On April 19, the credit rating firm shook global financial markets by putting US government debt on negative credit watch. If the United States doesn't get its budget act together, S&P warned, it would take away the country's AAA credit rating.

But why stop there? What about Japan? Does a country with a gross public debt of 229% of GDP deserve an AA- rating? The United Kingdom an AAA? Brazil? Columbia? Germany? How do they stack up?

It's time to become your own credit rating company and fill in the gaps left by recent headlines.

You should make up your own list of good credits and bad credits so you can figure out how to allocate your portfolio. Downgrades and upgrades are going to come faster than an avalanche moves downhill. And you'd like to be on the right side of those moves.

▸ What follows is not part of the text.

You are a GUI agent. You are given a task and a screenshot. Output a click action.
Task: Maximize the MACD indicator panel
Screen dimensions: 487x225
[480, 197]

Seem too hard? Well, it would be a daunting task if your ratings had to include the detail that Standard & Poor's, Moody's, or Fitch Ratings do. But for your portfolio purposes, you don't really care about the differences between AA+ (Belgium, according to S&P) and AA (Spain).

Actually, you don't care much about this kind of static rating at all. What you want to know is the direction in which a county's debt rating is heading. For that, I want to introduce you to my own version of a bucket list—which is more than good enough as a place to start.

It's certainly enough so that you figure out what currencies you'd like to be holding in your stock portfolio ten years from now. (Think the US dollar is going to hold its value over that period?)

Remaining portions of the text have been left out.